- Task input -

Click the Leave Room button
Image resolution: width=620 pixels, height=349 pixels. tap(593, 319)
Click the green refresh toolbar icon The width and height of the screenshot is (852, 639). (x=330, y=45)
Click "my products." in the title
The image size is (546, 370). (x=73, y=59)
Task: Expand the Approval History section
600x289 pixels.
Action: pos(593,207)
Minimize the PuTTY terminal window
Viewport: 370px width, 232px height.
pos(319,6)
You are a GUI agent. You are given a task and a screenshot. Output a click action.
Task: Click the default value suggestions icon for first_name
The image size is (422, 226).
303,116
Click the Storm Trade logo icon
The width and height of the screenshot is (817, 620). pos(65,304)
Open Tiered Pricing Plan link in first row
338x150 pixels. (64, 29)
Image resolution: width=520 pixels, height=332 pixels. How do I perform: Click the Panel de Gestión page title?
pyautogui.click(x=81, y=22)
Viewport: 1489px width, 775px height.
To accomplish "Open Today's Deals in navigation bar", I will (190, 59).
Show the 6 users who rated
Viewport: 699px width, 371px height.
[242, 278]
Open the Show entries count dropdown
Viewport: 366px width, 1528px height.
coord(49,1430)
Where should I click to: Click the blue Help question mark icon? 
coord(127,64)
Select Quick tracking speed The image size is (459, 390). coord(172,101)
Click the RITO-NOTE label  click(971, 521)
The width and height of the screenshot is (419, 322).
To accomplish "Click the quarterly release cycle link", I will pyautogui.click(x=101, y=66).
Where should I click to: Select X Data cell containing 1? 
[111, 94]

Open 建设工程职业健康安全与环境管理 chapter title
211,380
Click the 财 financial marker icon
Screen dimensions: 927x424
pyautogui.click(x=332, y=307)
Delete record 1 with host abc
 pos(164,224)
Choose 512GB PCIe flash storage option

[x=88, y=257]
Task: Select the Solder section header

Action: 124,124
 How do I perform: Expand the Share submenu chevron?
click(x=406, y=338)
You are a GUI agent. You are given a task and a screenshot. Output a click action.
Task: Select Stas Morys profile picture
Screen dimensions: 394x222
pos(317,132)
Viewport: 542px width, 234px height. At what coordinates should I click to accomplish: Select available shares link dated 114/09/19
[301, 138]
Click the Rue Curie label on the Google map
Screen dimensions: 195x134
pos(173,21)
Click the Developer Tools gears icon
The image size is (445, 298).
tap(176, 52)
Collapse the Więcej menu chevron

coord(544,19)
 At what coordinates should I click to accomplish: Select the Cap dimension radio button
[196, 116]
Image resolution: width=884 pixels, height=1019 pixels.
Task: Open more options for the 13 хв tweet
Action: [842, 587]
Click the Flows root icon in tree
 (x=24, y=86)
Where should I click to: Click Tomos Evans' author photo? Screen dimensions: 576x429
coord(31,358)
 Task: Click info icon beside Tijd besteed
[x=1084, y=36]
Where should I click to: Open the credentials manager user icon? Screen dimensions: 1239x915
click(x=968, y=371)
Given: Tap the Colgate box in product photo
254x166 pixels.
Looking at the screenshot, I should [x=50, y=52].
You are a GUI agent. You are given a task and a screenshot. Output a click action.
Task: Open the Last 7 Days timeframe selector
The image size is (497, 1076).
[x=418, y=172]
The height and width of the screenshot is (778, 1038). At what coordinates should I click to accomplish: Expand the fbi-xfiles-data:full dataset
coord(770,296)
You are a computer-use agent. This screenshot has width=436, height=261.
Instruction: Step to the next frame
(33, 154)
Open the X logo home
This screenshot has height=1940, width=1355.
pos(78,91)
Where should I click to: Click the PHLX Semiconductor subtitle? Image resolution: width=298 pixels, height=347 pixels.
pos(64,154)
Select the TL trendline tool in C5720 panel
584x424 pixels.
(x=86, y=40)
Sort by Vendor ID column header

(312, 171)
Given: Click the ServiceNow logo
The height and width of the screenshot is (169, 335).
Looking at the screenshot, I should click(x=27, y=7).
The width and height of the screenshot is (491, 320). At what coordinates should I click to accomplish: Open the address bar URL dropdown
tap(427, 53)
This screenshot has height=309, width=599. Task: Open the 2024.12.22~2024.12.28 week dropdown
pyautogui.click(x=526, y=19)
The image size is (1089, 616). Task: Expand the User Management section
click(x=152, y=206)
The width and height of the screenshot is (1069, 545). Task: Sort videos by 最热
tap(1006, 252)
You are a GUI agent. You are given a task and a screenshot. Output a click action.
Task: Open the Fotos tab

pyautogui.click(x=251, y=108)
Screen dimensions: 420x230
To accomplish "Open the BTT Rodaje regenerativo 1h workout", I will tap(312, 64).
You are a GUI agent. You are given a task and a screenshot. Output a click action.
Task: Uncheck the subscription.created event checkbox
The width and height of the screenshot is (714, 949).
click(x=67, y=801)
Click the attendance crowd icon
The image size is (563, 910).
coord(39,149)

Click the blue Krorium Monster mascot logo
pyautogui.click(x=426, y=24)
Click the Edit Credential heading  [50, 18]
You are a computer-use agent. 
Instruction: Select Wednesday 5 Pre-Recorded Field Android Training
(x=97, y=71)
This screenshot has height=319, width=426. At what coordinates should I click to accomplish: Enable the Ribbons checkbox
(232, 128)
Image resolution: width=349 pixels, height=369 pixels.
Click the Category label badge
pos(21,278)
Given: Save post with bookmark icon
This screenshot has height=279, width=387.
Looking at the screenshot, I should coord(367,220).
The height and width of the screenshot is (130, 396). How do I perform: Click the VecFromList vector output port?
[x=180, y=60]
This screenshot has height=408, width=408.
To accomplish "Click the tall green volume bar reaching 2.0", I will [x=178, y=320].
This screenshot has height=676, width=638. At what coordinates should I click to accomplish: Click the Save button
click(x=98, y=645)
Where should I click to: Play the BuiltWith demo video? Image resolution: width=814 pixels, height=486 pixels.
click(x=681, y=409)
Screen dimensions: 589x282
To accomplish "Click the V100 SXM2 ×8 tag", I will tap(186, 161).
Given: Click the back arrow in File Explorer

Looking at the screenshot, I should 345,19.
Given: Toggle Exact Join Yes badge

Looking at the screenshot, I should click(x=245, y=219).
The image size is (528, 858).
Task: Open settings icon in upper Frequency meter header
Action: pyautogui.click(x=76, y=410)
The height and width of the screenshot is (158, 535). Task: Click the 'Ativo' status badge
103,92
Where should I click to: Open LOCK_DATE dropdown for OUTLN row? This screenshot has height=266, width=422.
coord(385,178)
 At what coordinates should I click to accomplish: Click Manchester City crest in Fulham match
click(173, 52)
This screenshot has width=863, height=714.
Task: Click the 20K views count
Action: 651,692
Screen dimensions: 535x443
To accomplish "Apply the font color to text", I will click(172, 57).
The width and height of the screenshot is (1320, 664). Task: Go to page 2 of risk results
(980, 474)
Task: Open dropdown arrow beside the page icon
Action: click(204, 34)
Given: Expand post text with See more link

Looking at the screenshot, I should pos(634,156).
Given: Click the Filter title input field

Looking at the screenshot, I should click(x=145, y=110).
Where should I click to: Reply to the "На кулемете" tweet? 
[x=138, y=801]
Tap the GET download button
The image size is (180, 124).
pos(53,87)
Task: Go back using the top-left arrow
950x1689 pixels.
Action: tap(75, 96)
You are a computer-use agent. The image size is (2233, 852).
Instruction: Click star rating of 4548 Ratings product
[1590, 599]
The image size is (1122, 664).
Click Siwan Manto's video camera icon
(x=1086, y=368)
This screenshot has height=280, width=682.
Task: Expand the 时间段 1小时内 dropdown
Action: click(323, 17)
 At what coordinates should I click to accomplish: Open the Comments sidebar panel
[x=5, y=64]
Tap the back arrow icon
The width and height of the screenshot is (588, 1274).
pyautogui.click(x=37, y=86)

- Problem statement -
Only the lines of the data holding the string "computer" are wanted; copy each of them.

- Output for this task -
You are a computer-use agent. This screenshot has width=436, height=261.
You are a computer-use agent. 
You are a computer-use agent. The image size is (2233, 852).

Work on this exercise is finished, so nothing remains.